I couldn't find a solid source on that quote (and the actual quote is different from the version I like to say, it's something like "customers do not interrupt work they are the reason for work" which is also true but has less zing). Some people say Mahatma Gandhi (but they didn't start saying this till the seventies and since Gandhi died in the late forties I have my doubts), some people say L.L. Bean. Who knows.
I wanted to write this post because yesterday I got a message from a customer on my Etsy page. Standard. this was a customer in the United States (and I am based in the UK). They were very polite, linking their order and letting me know that their pins had not arrived yet and though they were aware I am in the UK and it can take longer, they wondered if I could give them an ETA.
I sent back my usual for this case. I said that based on their order, it looks like I shipped it on [X] date, so it's been [Y] working days since it was sent. Royal Mail estimates [this time frame] for arrival to the US but that doesn't actually take into account customs or the time it takes once it's inside the country so the "to-your-door" time can be longer. I direct them to the policies, and the dispatch email confirmation, which both states 2-4 weeks for orders to the US and Canada; though these can vary with busy times, holidays and international incidents.
I tell them that for their specific location (state) it has taken 1-3 weeks in my experience for orders to arrive (based on the 48 orders I have sent there before) but as no upgrade was purchased at checkout, I'm afraid I have no way to track the order.
I go on to say that if there's no sign of their order by the four week mark (around [this date]), do let me know and I'll be more than happy to replace the order (and take up a non-delivery case with Royal Mail to get my money back).
I close by saying I can now only request their patience and for them to take care, and I thank them for supporting small business. And then I always sign off with "Cheers, Alyce" because that's just how I've always signed off. Not too formal, not too casual - in my opinion. It works for my business.
This is all, of course, something that I could save into a document ready to be brought out and freely embellished at my will with specifics (name, times, dates, locations) and I probably should do that I just haven't yet.
So, a few paragraphs disappear off into the interweb ether. Cool. I go to bed.
This morning I wake up to a message and I think oh gosh I hope I wasn't a bit to brusque - I struggle with text based communication coming off as a little callous (so I usually throw in some middle-aged-dad exclamation points and smiley-faces) so I hope it's not been misconstrued and misinterpreted. Hey-ho living with anxiety.

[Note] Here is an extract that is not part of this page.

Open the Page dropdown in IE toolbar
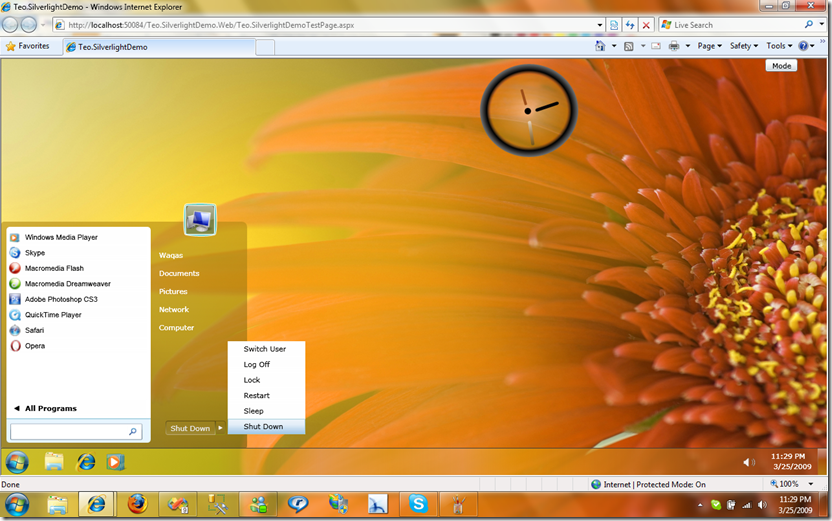This screenshot has width=832, height=521. point(710,46)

Nope. I open the message and my customer is thanking me profusely. They tell me briefly that they're really grateful for my message and that they have other orders open but nobody has been as polite as me, so thank you.
First of all I am British so I suppose that's a little par for the course but second of all, what the fuck.
Okay, I know that customers braying night and day about their order, assuming it's tracked, etc. can be a little annoying but we ALL (including me!) need to remember:
Customers are not the interruption to our business - they are the reason for it.
They don't rely on us - we rely on them!
I get it, I really do. I've had people from the US contact me having not realised I'm in the UK and they're in the US. Well... I'm sure they realise that they're in the US, but they had not realised that I am, in fact, in the UK quite a way away. I get at least 2-3 messages a day from customers wanting to know where their order is. It can grate, I understand.
But a little politeness and good business etiquette sure goes a damn long way. So, as above, maybe save a document that covers all the important points like where to find your policies where shipping estimates are that can be altered to include the relevant information for that specific customer. It will not only save you time, but will also save you writing your response in an emotionally-coloured way because you're pissed off with the sixth customer to message you that day about why there isn't a tracking number.
I get that one a lot because I send international standard (airmail) by default and although there is a tracking number on large letters they don't actually track. So I have to politely remind customers that if they did not select a tracked upgrade at checkout, then their order will not be trackable.
It's also worth mentioning that sometimes, customers just want to know that if something were to go wrong, you will fix it. That's why I always add the bit that says "if your order hasn't arrived by [whenever] please let me know and I'll fix it". Of course it is not your fault if an order gets lost in the mail but it is your responsibility to make sure that the customer's order gets to them safely and as advertised. And this may mean claiming back for lost post or for damage during transit and resending an order but that is part of your job as a business owner.
So just remember, customers are not the interruption to your business, they are the reason for it. Cut them some slack. If they're rude, try to keep your cool and be professional (I find this really tough too, don't worry!) and if they are properly threatening or abusive, report them to Etsy.
Just keep in mind that without them, you wouldn't be where you are, so take heed.